|[The Beilun port in Ningbo, Zhejiang province. Investment was the economy's strongest driver this year. Xu Jingxing / China Daily]|
China's economic restructuring is expected to gain ground next year, with consumption set to overtake investment as the main driver of growth, a senior economist said on Wednesday.
Peng Wensheng, chief economist and managing director of China International Capital Corp, an international investment bank headquartered in Beijing, predicted that the world's second-largest economy will see a 7.6 percent GDP growth rate in 2014 and that 4.1 percentage points will be contributed by final consumption expenditure.
Gross capital formation, or investment, is likely to account for 3.4 percentage points of next year's growth rate, with the other 0.1 percentage point coming from the net exports of goods and services, Peng said.
"Reforms rolled out by the 18th Central Committee of the Communist Party of China will help correct the structural imbalances in the economy" in terms of eliminating agencies and decentralizing the government's power, lowering the proportion of turnover taxes and turning migrant workers into full urban residents, he said.
"Such measures will help narrow the income gap, stimulate consumption and further lower the savings rate," Peng said.
In the first three quarters, investment was the economy's strongest driver, contributing 55.8 percent, or 4.3 percentage points of GDP growth. Consumption netted 45.9 percent, or 3.5 percentage points of the growth, and net exports dragged down the GDP by 1.7 percent, or 0.1 percentage point, the National Bureau of Statistics said.
From January to September, the country achieved an average GDP growth rate of 7.7 percent. In the third quarter, the growth accelerated to 7.8 percent from 7.5 percent in the second quarter, all above the whole-year target. Peng forecast this year's GDP to rise by 7.6 percent from a year earlier.
The CICC economist also said that in 2014, more moderate fiscal expansion and a more cautious monetary policy are likely and may slow the growth of fixed-asset investment, as the government will take further measures to control financial systemic risks, especially for local government debt issues and the "shadow banking" problem.
"But adjusting the economy's structure could eliminate the economic foundation for the rapid increase in property prices we have seen over the past decade," Peng said.
"The more successful structural reform is, the sooner the real estate bubble will burst."
Liang Hong, head of the research department and managing director of CICC, said that China's A-share market likely will deliver an annual return of 20 percent in 2014, following four years of market sluggishness, as economic momentum is expected to continue in the first half of next year and market-based reform will bring more "policy-guide" good news for the capital market.
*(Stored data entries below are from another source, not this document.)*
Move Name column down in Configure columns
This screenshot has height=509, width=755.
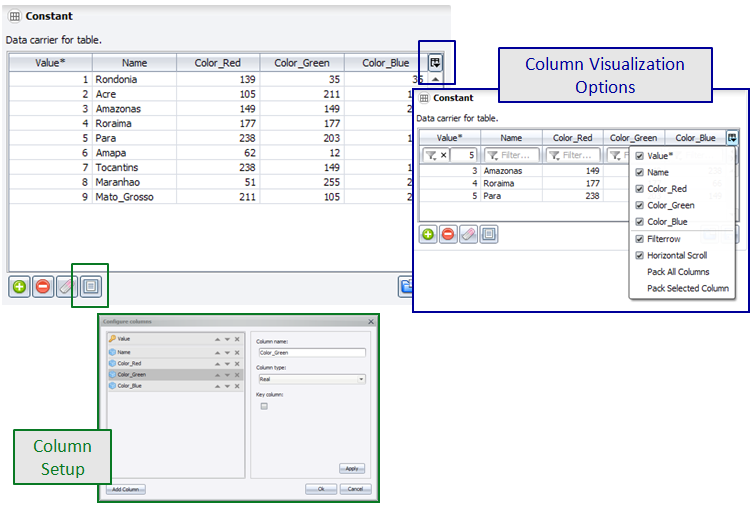227,352
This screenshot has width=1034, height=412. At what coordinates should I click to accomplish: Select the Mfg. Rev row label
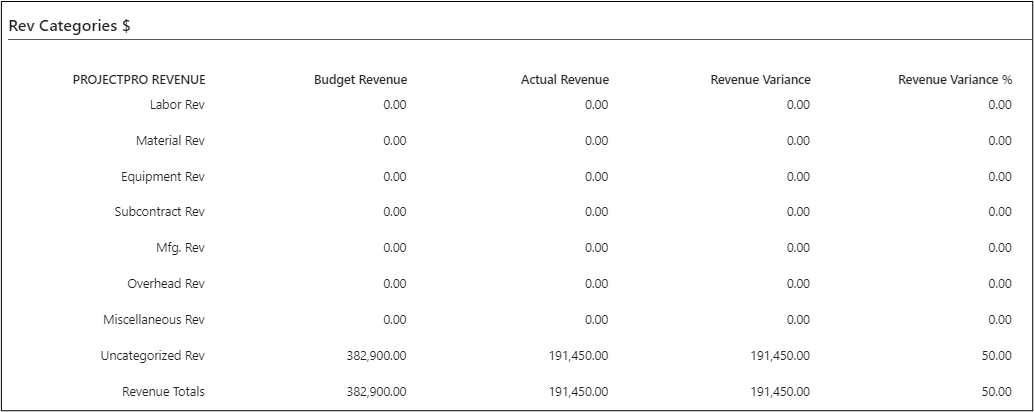[180, 248]
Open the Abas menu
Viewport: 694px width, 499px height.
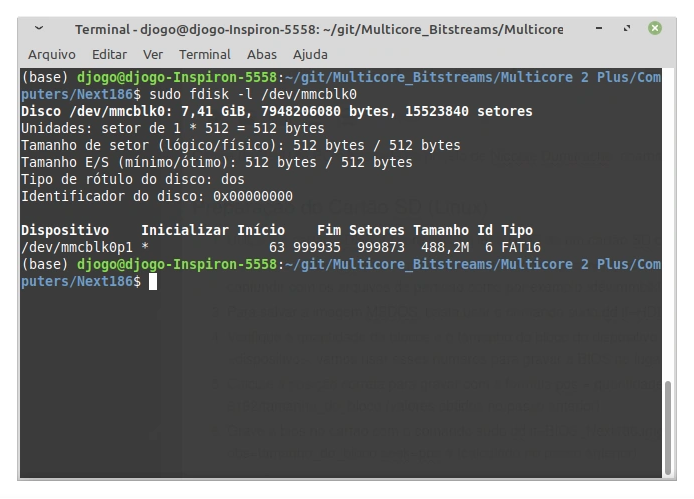coord(262,54)
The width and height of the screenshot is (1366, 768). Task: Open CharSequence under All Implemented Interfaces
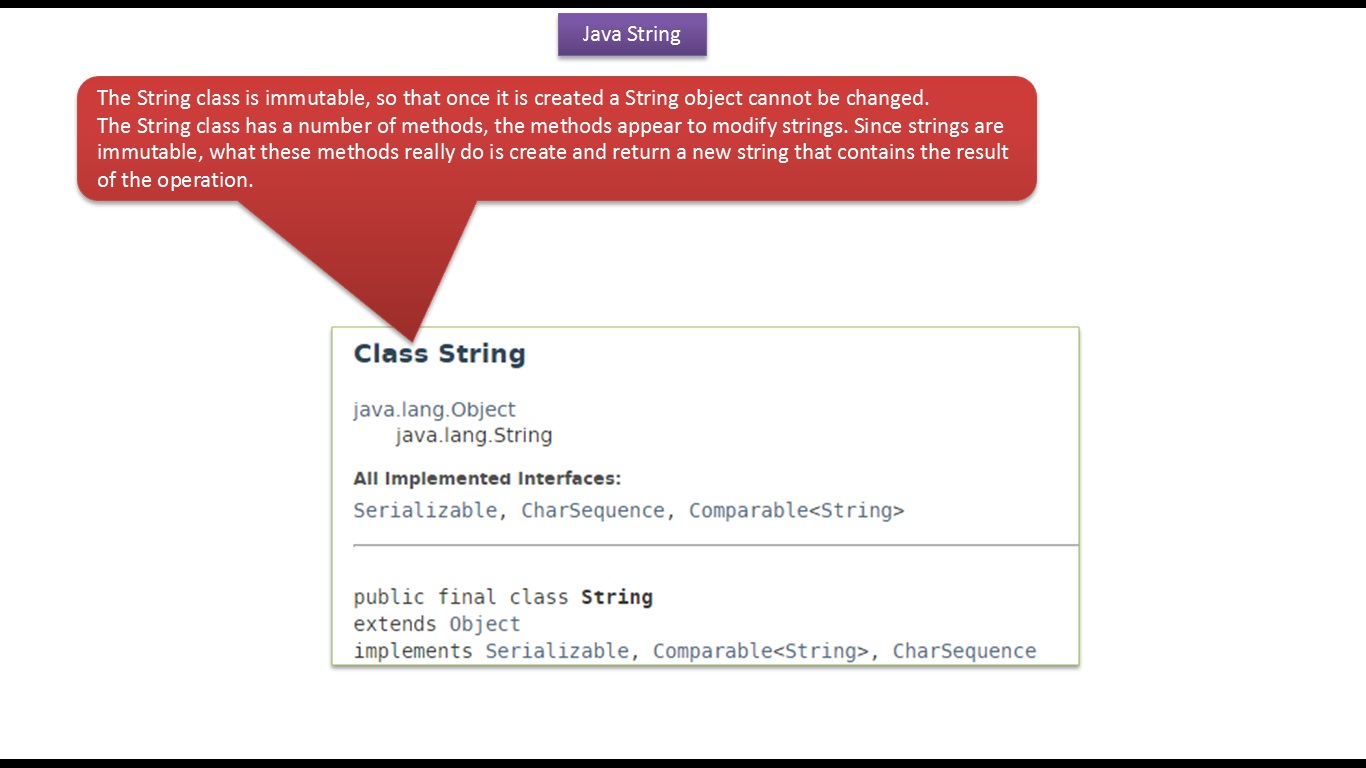(x=593, y=510)
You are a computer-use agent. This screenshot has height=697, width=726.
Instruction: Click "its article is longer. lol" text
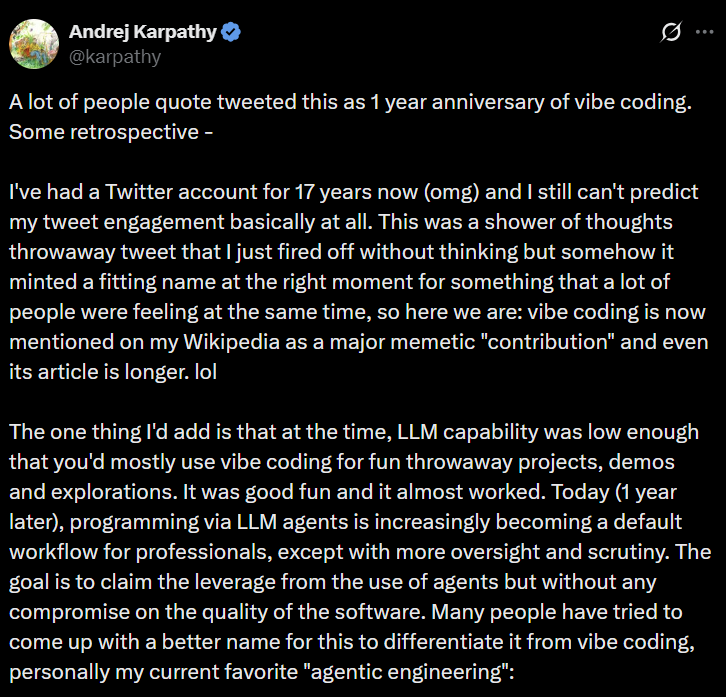(100, 368)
"The well-targeted reform initiative will bring more positive changes, including boosting economic vitality and improving efficiency, especially for the State-owned companies," Liang said.
As the State-owned companies already have taken measures to control operational costs and promote profitability, and the managers are trying to improve corporate governance, the State-owned companies' shares, or the "blue chips", may show higher investment values in the near future, she added.